Lately, I’ve observed another trend in the engine oil business. For years, lube oil specifications were developed jointly by representatives of the additive manufacturers, engine manufacturers and oil marketers. The system worked well in North America for years, but then a couple of engine builders began requesting even higher levels of lube oil performance from lubricant suppliers. Was this due to a genuine need for improved engine lube oil quality, or the desire to enter the lucrative engine oil business?

Recently, General Motors entered the light-duty engine oil business with their Dexos 1 specification. Basically, the GM Dexos 1 specification requires the performance level of a fully synthetic ILSAC GF-5 engine oil plus a licensing fee (estimated to be $0.40 per gal.) in order for the lube oil supplier to put the Dexos 1 label on its oil can.

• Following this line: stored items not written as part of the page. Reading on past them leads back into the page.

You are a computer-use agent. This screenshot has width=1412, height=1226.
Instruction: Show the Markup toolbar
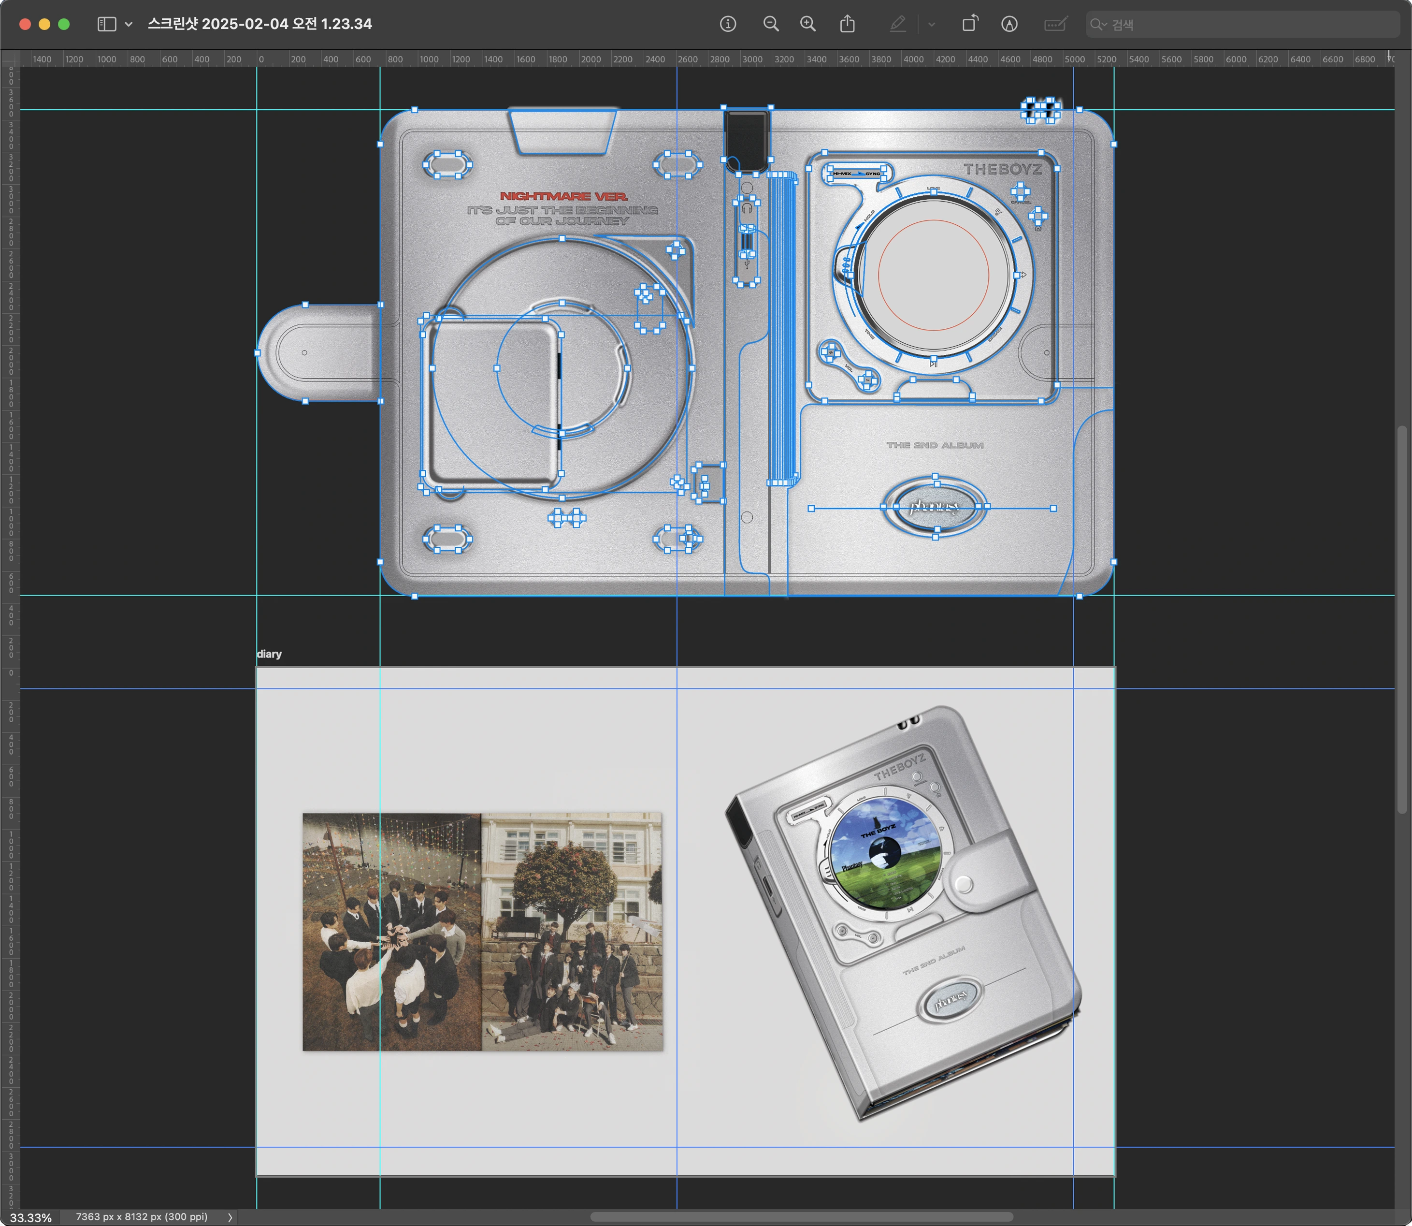click(1009, 25)
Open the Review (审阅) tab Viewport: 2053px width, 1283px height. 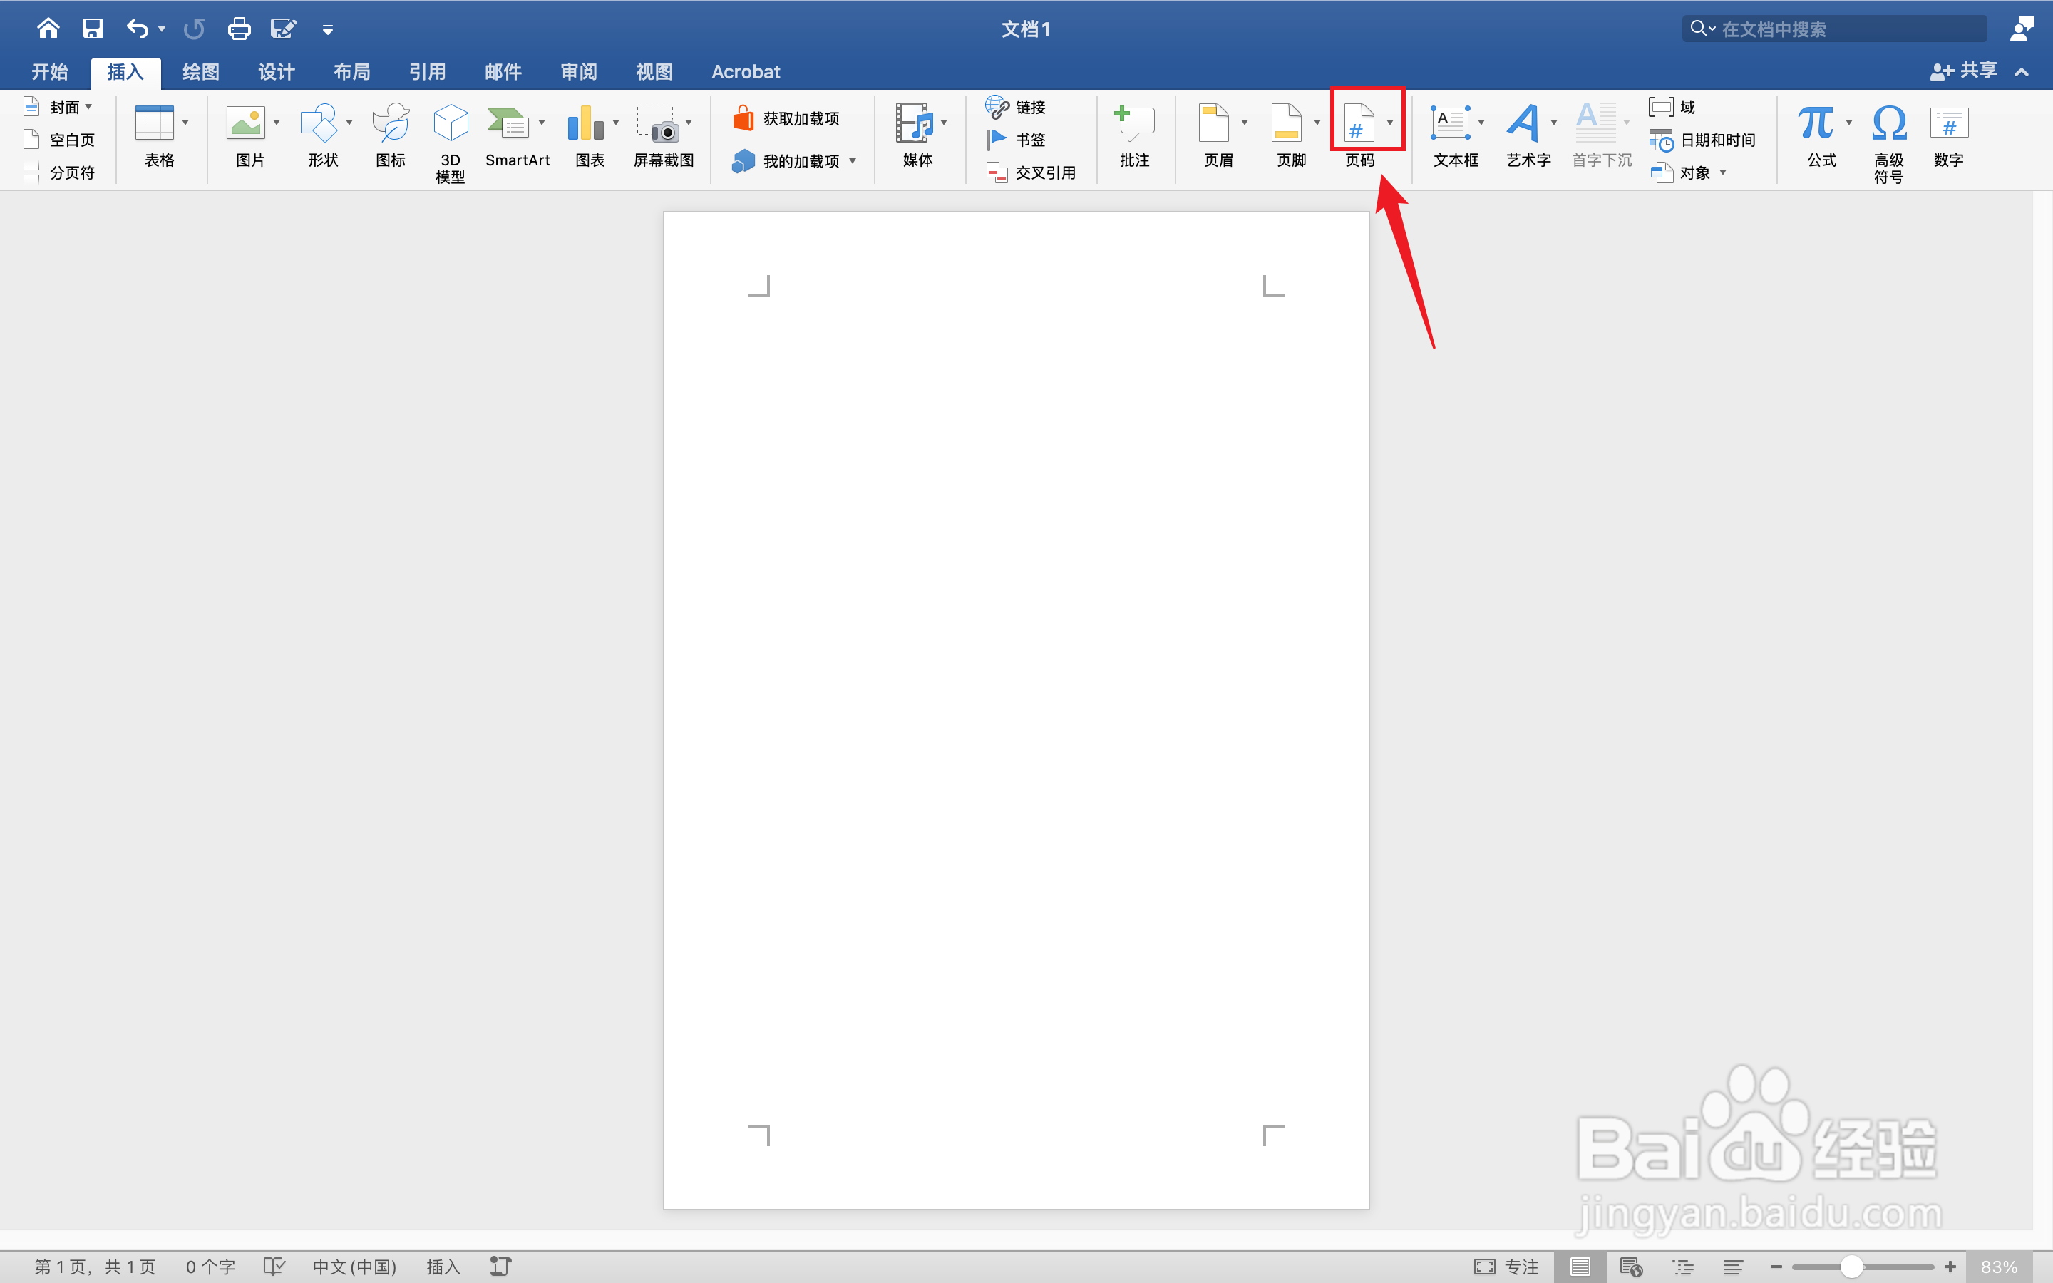click(x=579, y=72)
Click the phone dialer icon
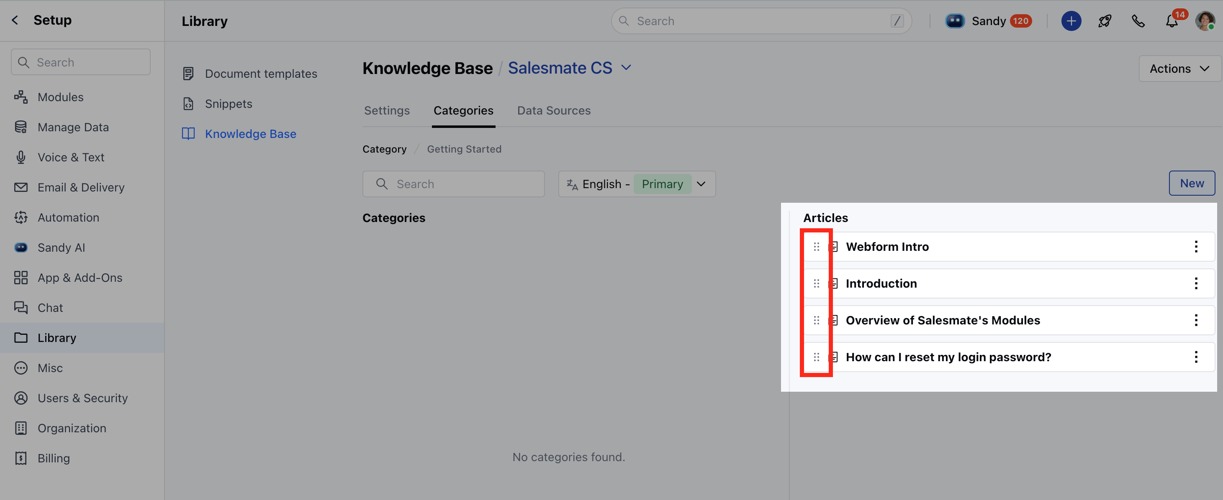Viewport: 1223px width, 500px height. [x=1138, y=21]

Most engines out there will perform perfectly well on a conventional (mineral oil base stocks) ILSAC GF-5 specification oil at a cost of approximately $1.25 to $1.50 less per gallon.

At least one major lubricant manufacturer has already stated it will not pay the Dexos 1 licensing fee. Instead, it plans to introduce a fully synthetic engine oil that meets the Dexos 1 performance specification at a lower cost to the consumer.